Estuve ingresado una semana y el domingo volví a casa. A partir del lunes empecé a trabajar. Aquel primer día fue el único que no pude resistir el viaje en el metro. Me daba mucho miedo. Me subí en Kitasenju y antes de llegar a Naka-okachimachi pensé que me quería bajar. La línea Hibiya circula por la superficie hasta Minami-senju y a partir de Minowa, lo hace bajo tierra. En cuanto entró en el túnel, me sentí fatal. No lo resistí. Me bajé en Naka-okachimachi y cambié a la JR. Desde allí continué hasta la estación de Tokio para volver a tomar la línea Keiyo.
Fue el único día que me pasó. Desde entonces hago el trayecto de siempre. Obviamente, no me siento bien del todo, pero me resulta mucho más conveniente para ir al trabajo.

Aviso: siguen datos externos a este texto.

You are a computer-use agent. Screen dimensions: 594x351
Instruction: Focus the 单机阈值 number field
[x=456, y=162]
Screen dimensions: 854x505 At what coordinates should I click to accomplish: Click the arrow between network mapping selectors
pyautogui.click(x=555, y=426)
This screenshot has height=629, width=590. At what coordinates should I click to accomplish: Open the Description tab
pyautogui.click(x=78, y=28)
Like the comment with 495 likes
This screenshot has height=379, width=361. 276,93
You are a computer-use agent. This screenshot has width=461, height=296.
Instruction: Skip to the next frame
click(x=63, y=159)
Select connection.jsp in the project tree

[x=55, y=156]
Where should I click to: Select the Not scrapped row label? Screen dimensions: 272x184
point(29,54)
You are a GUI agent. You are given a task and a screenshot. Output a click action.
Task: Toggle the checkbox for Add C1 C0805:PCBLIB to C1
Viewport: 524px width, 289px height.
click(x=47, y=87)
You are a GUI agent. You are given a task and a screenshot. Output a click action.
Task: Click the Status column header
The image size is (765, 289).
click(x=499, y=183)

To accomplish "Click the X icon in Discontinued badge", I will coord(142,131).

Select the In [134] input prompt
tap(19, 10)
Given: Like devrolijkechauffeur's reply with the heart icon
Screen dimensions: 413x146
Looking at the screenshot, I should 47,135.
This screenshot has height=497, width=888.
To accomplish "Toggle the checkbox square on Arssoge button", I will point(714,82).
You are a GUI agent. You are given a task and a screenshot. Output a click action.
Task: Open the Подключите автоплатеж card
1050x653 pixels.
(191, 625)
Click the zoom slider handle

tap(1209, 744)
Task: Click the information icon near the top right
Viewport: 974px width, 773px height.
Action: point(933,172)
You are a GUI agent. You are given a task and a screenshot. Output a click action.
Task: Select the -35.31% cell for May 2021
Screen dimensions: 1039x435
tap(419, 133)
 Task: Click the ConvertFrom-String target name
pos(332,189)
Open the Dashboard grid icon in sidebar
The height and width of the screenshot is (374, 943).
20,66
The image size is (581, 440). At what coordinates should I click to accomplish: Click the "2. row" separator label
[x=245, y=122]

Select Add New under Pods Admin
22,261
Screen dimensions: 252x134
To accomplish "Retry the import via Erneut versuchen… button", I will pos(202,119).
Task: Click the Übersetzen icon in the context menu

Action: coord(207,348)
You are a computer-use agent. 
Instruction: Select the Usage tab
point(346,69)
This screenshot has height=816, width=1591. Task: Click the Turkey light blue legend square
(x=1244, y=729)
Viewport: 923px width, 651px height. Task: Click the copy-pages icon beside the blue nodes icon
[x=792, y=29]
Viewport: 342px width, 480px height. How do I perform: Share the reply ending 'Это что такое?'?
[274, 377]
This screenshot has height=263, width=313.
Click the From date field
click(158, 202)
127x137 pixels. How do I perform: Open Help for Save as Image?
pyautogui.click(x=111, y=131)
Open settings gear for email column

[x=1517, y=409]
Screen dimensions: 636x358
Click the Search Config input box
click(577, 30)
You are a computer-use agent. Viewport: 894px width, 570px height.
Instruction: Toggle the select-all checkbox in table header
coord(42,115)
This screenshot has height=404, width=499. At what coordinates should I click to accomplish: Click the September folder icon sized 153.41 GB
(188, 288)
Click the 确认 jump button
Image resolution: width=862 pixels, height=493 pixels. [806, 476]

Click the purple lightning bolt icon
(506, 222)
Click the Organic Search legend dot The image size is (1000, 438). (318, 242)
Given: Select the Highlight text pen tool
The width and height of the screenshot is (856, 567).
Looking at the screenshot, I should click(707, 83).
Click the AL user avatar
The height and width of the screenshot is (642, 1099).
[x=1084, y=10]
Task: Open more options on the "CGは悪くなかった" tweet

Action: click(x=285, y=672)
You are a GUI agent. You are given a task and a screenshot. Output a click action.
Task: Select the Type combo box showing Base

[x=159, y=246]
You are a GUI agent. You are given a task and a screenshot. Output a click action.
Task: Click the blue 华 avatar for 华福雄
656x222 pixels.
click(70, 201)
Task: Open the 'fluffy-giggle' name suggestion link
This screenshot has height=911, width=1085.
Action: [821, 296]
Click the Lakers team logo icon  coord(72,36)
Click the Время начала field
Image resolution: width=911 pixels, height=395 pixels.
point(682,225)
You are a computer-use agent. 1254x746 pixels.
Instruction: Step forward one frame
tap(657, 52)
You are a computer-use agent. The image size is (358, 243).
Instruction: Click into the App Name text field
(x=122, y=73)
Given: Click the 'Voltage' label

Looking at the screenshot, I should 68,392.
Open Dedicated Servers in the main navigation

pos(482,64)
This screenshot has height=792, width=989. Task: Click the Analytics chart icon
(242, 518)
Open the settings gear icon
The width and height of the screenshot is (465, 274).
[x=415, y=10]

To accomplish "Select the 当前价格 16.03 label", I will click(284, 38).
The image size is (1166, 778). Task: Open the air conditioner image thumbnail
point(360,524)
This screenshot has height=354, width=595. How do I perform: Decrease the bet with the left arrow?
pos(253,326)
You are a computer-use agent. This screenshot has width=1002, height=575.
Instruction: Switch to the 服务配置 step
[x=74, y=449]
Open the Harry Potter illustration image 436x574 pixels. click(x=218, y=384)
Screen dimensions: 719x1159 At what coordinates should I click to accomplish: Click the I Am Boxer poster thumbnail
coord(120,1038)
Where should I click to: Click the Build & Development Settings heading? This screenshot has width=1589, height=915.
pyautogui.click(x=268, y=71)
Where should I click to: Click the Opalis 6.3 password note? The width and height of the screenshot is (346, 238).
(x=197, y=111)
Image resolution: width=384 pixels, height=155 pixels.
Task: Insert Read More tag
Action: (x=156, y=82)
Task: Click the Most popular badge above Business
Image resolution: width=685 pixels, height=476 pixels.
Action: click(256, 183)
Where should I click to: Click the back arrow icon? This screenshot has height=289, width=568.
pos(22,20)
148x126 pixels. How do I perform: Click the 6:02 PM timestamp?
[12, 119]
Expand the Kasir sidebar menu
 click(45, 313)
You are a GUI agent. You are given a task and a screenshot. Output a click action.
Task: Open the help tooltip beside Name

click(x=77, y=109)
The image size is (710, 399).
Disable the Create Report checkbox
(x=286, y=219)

Aún no han detenido a uno de los autores materiales del crimen, Yasuo Hayashi. Acudo a las reuniones de la Asociación de Víctimas del Atentado del metro. Cada vez que oigo a los familiares de las víctimas o al padre de un chico que continúa en coma, deseo con todo mi corazón que condenen a la pena máxima a esos asesinos. Nunca podré perdonar al Asahara ese ni a ninguno de sus compinches. Nunca desaparecerá el odio que siento hacia ellos. Jamás olvidaré quiénes han sido los responsables de ese crimen.